The Korean government has been pushing its conglomerates, or chaebol, to flatten their holding structure and be more shareholder-friendly. One way is through taxing. If the family controls more than 30% of a company and over 15% of the company’s revenue is transactions within the conglomerate, then this family must pay extra taxes for these inter-company transactions. After the proposed share sale, the Chung family would have held 29.99% of Glovis.

The juicy bit is on succession. According to FinanceAsia, the son needs to sell his Glovis shares to pay for the hefty 50% inheritance tax:

The main problem centres on the very small stakes [Chung Eui-sun] owns in the group’s main listed entities. He owns 31.9% in Hyundai Glovis and 11.7% in unlisted Hyundai Engineering, but only 1.8% in Kia Motors, 0.0003% in Hyundai Motor and nothing in Hyundai Mobis.

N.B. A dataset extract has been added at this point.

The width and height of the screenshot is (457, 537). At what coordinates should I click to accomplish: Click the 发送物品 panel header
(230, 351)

By contrast, his father has multiple stakes in all of them including 11.51% in Hyundai Glovis, 11.84% in Hyundai Steel, 6.96% in Hyundai Mobis and 5.17% in Hyundai Motor. When he dies, Korea’s Centre for Good Corporate Governance calculates that Chung Eui-sun will need to source roughly Won3.5 trillion ($3.21 billion) to pay the country’s 50% wealth transfer tax and inherit the stakes.

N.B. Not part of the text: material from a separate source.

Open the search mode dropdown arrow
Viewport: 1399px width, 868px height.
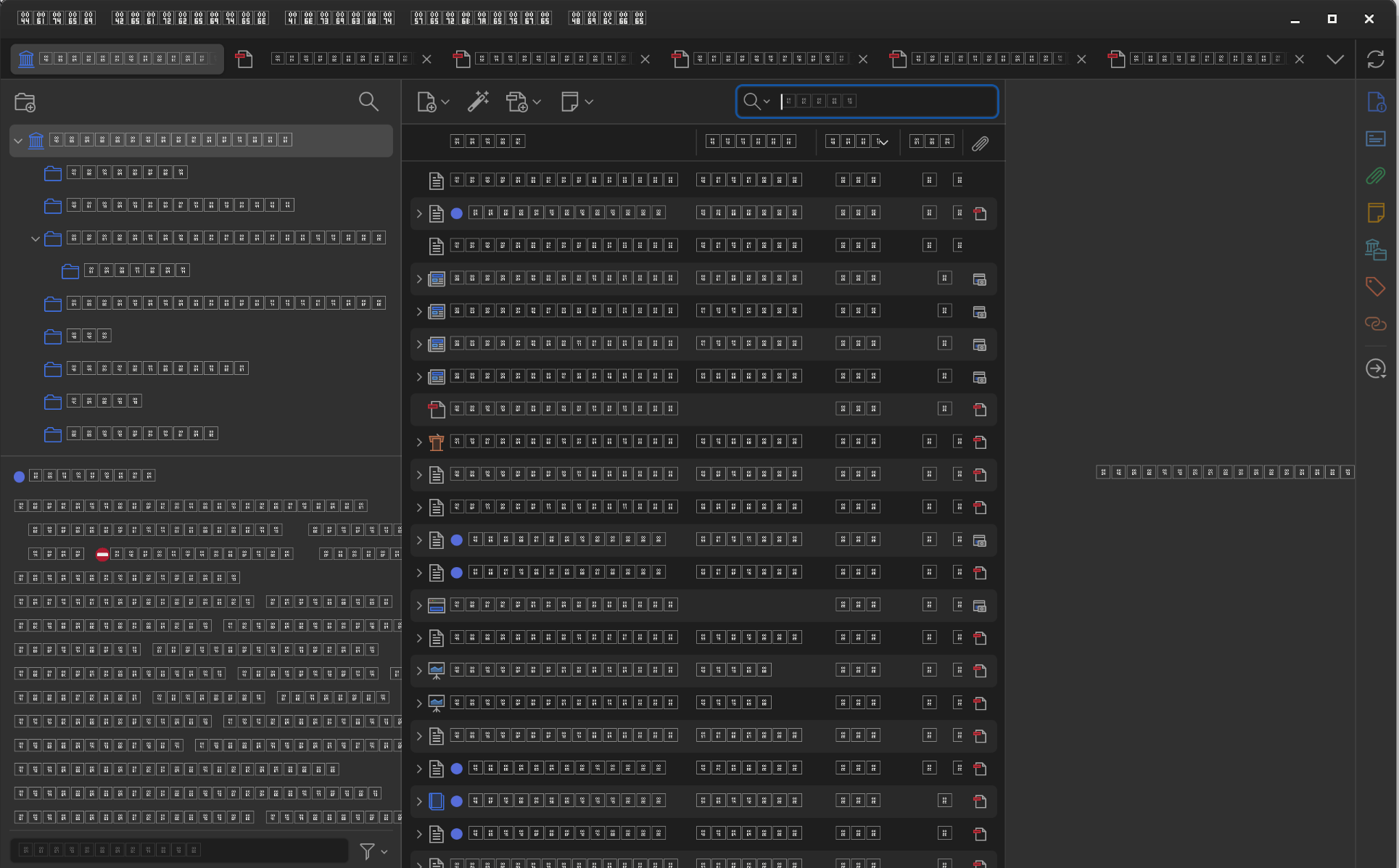tap(767, 102)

The father is 76-year-old and the son is 44.

But more likely, the proposed block sale is about flattening corporate structure. If the family sells down their Glovis shares, it can use the proceeds to buy shares in Hyundai Mobis(012330.KS), eventually making the latter a holding company for the family shares. FinanceAsia again:

Analysts believe the next step would have been the purchase a 16.88% stake that Kia Motors holds in Hyundai Mobis, the key link in the group’s cross shareholding structure.

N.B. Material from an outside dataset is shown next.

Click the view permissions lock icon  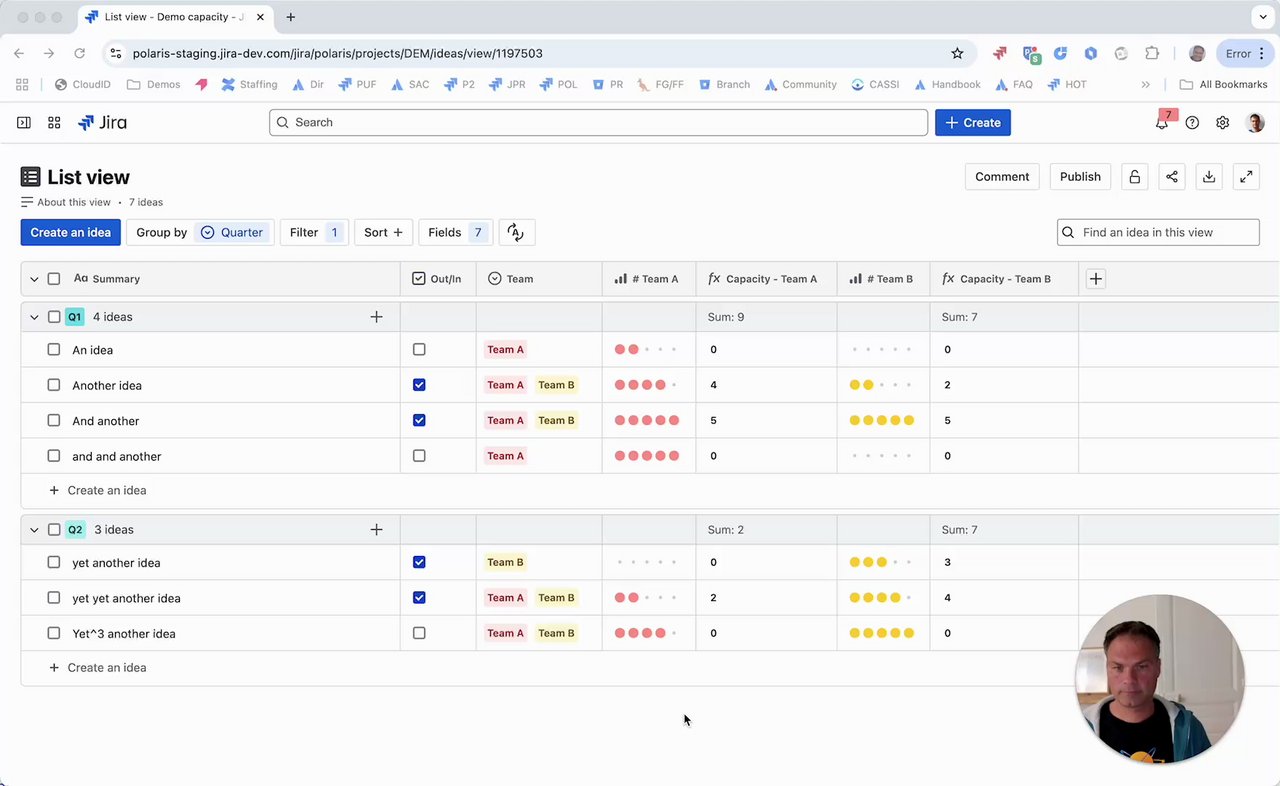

This sale would dismantle the cross shareholdings and effectively turn Hyundai Mobis into a holding company. It would then own 20.78% of Hyundai Motor, which in turn owns 33.86% of Kia Motor.

Shares of Hyundai Mobis jumped 11.1% after the failed sale. Hyundai Motor (005380.KS) gained 1.4%. The KOSPI Index was down 0.2%. Overnight, the iShares MSCI South Kore Capped ETF (EWY) was little changed.